(Collection entries)
————

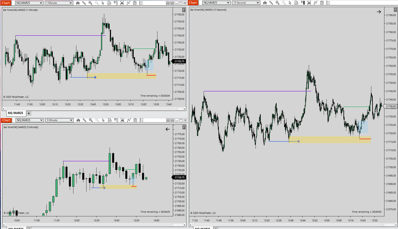Open Strategies via the zigzag icon on the 5 Minute chart
Viewport: 398px width, 229px height.
point(128,120)
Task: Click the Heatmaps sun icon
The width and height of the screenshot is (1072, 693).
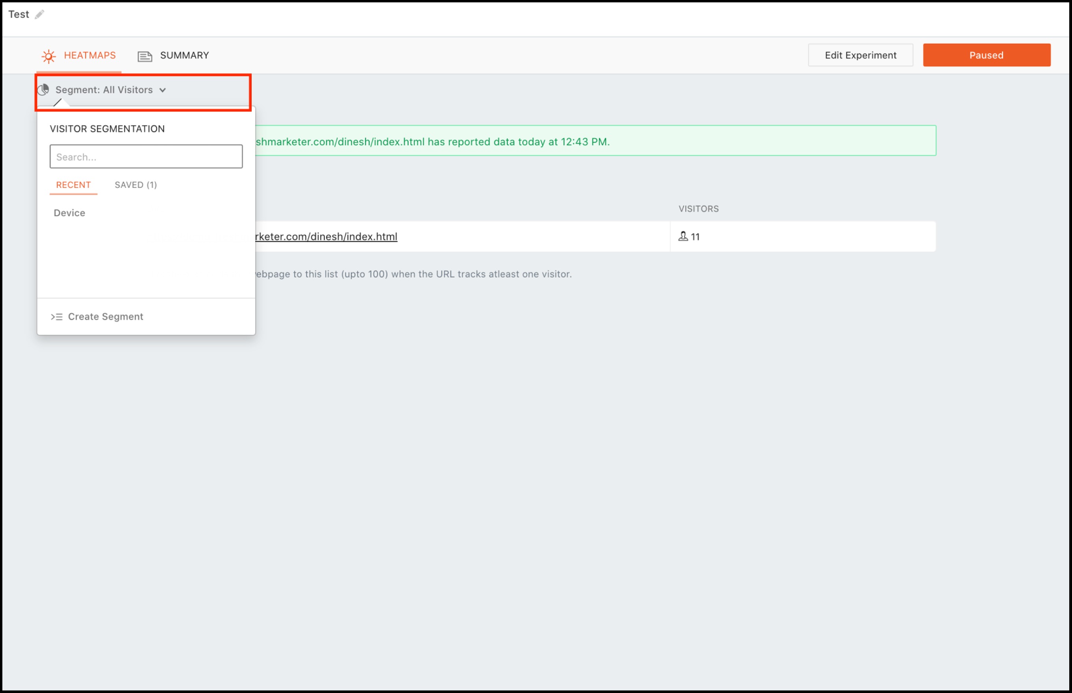Action: (x=49, y=56)
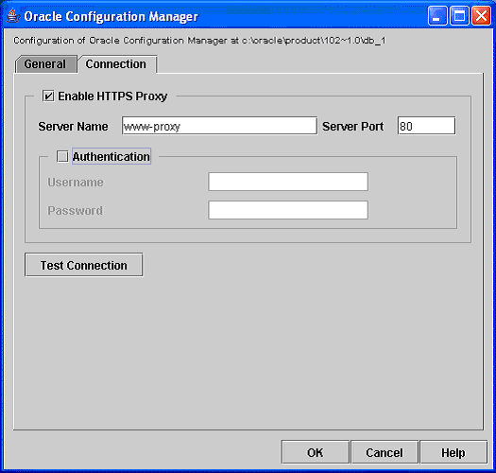
Task: Uncheck the Enable HTTPS Proxy checkbox
Action: pyautogui.click(x=48, y=96)
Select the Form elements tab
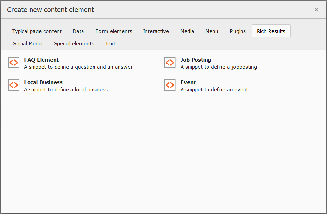327x214 pixels. point(114,31)
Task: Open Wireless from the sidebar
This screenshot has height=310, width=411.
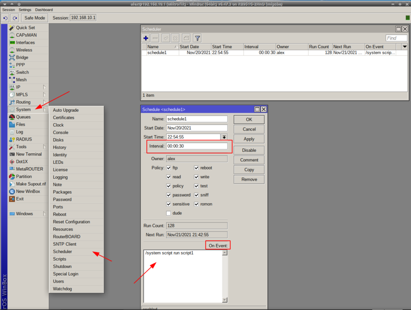Action: 24,50
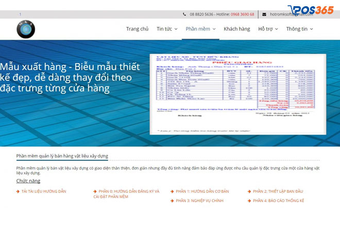Go to Trang chủ home page
The image size is (340, 227).
(137, 29)
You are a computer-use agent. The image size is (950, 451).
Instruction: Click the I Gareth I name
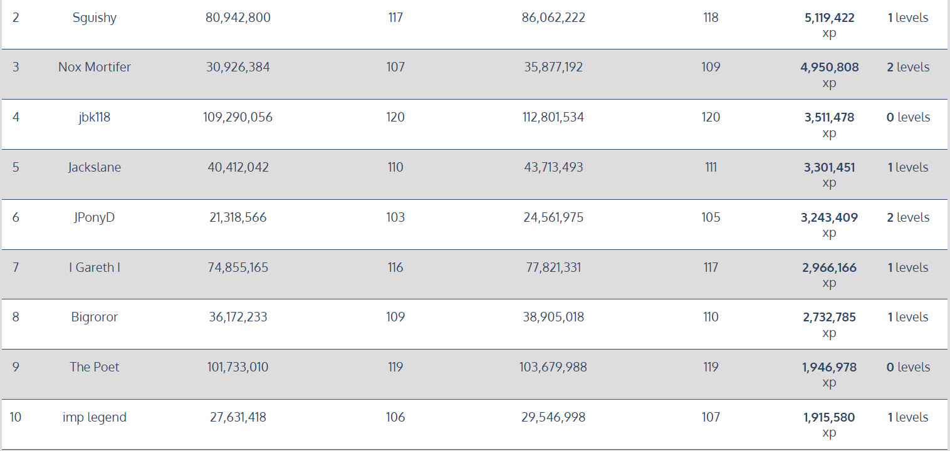95,267
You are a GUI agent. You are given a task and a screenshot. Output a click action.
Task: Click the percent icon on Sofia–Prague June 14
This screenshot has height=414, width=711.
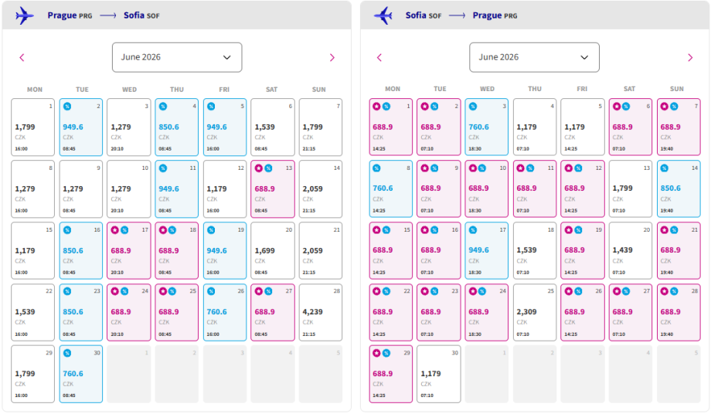664,168
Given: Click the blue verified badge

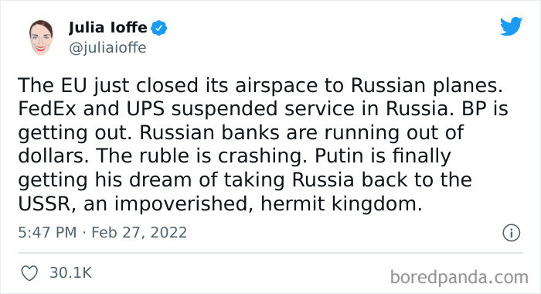Looking at the screenshot, I should 158,28.
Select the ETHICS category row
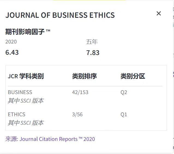The height and width of the screenshot is (154, 174). 17,114
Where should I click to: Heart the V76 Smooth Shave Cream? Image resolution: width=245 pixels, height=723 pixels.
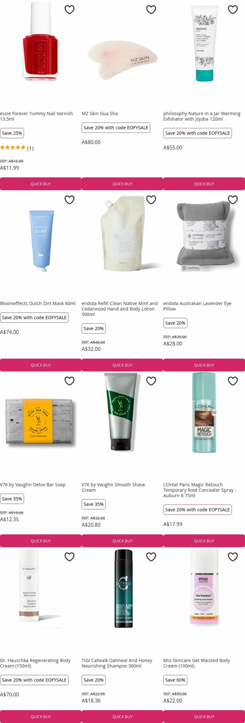point(151,381)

————

*Task to complete:*
Return all the lines above word for word, leaving out the pictures.

*Output:*
Open Strategies via the zigzag icon on the 5 Minute chart
Viewport: 398px width, 229px height.
point(128,120)
Task: Click the Heatmaps sun icon
The width and height of the screenshot is (1072, 693).
Action: (x=49, y=56)
Task: Uncheck the Enable HTTPS Proxy checkbox
Action: pyautogui.click(x=48, y=96)
Select the Form elements tab
327x214 pixels. point(114,31)
Task: Open Wireless from the sidebar
This screenshot has height=310, width=411.
Action: 24,50
Go to Trang chủ home page
The image size is (340, 227).
(137, 29)
You are a computer-use agent. The image size is (950, 451).
Instruction: Click the I Gareth I name
95,267
You are a GUI agent. You are given a task and a screenshot. Output a click action.
Task: Click the percent icon on Sofia–Prague June 14
This screenshot has height=414, width=711.
664,168
Given: Click the blue verified badge

Looking at the screenshot, I should 158,28.
Select the ETHICS category row
The height and width of the screenshot is (154, 174). 17,114
Where should I click to: Heart the V76 Smooth Shave Cream? Image resolution: width=245 pixels, height=723 pixels.
point(151,381)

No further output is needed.